Águas passadas e um moinho quebrado – Parte 2

Memória e História existem para que, juntas, façam única a mente de uma pessoa. Escolher apenas uma é embaçar a lente que nos mostra a realidade.

A barreira maior é a de abrirmos mão de algumas concepções prévias construídas sobre distorções e manipulações parciais e interesseiras, que sorriem carinhosamente enquanto nos contam as mais sórdidas mentiras. Não é fácil rever conceitos, principalmente aqueles que negamos ou ignoramos carregar conosco desde sempre, sem sabermos de suas origens e para os quais, muitas vezes, sequer dedicamos alguma atenção para compreender o que significam. Os movimentos contra o aquecimento global, o consumo de carne, a exploração ambiental, a igualdade de direitos e representatividade de gêneros, só para citar alguns dos mais presentes.

Imagino que, para as futuras gerações, cuja educação não seja um procedimento meramente funcional, mas de construção de conteúdo e repertório, a estátua de um personagem histórico cujos atos, em seu tempo, foram justificados e aceitos como corretos, mas, atualmente, constituem crimes brutais impensáveis, deva ser mantida íntegra, não como uma homenagem a ele, mas como um recordatório daquilo que não cabe mais em uma sociedade madura. Da mesma forma, essa maturidade cobrará a consciência para que não se pratique um policiamento ideológico ou uma antecipação a um potencial crime contra essa sociedade. Isso é tema de obras de ficção científica.

O que proponho é mantermos vivos esses exemplos, tal qual Lovecraft. Recentemente, uma editora adaptou para novos contextos alguns dos contos do autor, no formato de histórias em quadrinhos. A maneira como isso foi trabalhado imprimiu humor, sarcasmo, uma atualidade própria para o tratamento de atos e pensamentos que não têm mais o mesmo espaço nos nossos dias. Não discutem os valores e ideais desses contos – nem é o lugar para isso, sendo uma HQ mais fluida – mas, segundo a arte de cada desenhista e roteirista, desenvolve o conto de forma a se fazer entender. Em alguns casos, soturno e aterrorizante; em outros, com um humor quase displicente. Nos dois casos, o resultado é certo: ou aquela história é tão assustadora e impensável que deve ser evitada de acontecer na realidade a todo custo, ou é algo tão inconcebível e descabido que nem deve ser levado a sério.

A inúmera variedade de fobias que temos nos rondando, desde aquelas relacionadas à cor da pele e gênero, até as que apontam discriminatoriamente para o seu peso ou suas ideias sobre religião e política, nos torna, muitas vezes, mais frágeis do que fortes em nossas lutas e reivindicações por direitos e respeito. “Minorias” deveria ser uma palavra em desuso, mas alguns grupos ainda a empregam suntuosamente. Os meses arrastados que tiveram início em 2019 e quase estagnaram em 2020 e 2021 deveriam ter deixado muito claro que não há espaço racional ou emocional para tantas fobias. Tudo aquilo que elas destacam como diferenças vai por terra quando observamos os efeitos causados sobre a humanidade, sem qualquer exceção, por uma pandemia, uma política desvairada, uma cultura que não é capaz de se identificar pois ainda apregoa uma luta medieval entre religião e ciência.

Hoje, infelizmente, o que encontramos é um cenário turbulento e desequilibrado entre a razão e… qualquer outra coisa! O que vemos são ações e discursos que demonstram ignorar ou ainda serem incapazes de entender o valor da vida.

Apagar os capítulos terríveis da nossa História, revisá-los, por puro oportunismo ou ignorância, é o famoso passo dado para trás no percurso de uma civilização. Para crescermos, precisamos aprender, e será mais eficiente se for por meio do entendimento e admissão dos próprios erros passados. É muito mais trabalhoso, sem dúvida. Exige de todos uma mente aberta que nem sempre está disponível ou, sequer, existe. Faz com que enfrentemos nossas próprias falhas e preconceitos. Nos força a pensar e, dando um passo para a frente como civilização, explicar aqueles erros e danos causados anteriormente, que não deverão ser repetidos ou aceitos, pois colocam em risco a qualidade e continuidade da vida.
------------------------------------
**Instruções das tarefas**
(A) Segundo o texto, em que formato uma editora adaptou recentemente alguns contos de Lovecraft?
(B) Devolva o trecho do texto que começa em "Águas passadas e" e vai até "dos mais presentes.", inclusive, sem qualquer alteração.

**Informações fornecidas**
------------------------------------
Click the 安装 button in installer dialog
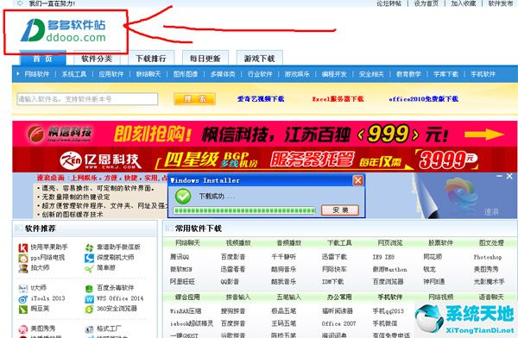[340, 210]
------------------------------------
**Respostas esperadas**
(A) No formato de histórias em quadrinhos.

(B)
Águas passadas e um moinho quebrado – Parte 2

Memória e História existem para que, juntas, façam única a mente de uma pessoa. Escolher apenas uma é embaçar a lente que nos mostra a realidade.

A barreira maior é a de abrirmos mão de algumas concepções prévias construídas sobre distorções e manipulações parciais e interesseiras, que sorriem carinhosamente enquanto nos contam as mais sórdidas mentiras. Não é fácil rever conceitos, principalmente aqueles que negamos ou ignoramos carregar conosco desde sempre, sem sabermos de suas origens e para os quais, muitas vezes, sequer dedicamos alguma atenção para compreender o que significam. Os movimentos contra o aquecimento global, o consumo de carne, a exploração ambiental, a igualdade de direitos e representatividade de gêneros, só para citar alguns dos mais presentes.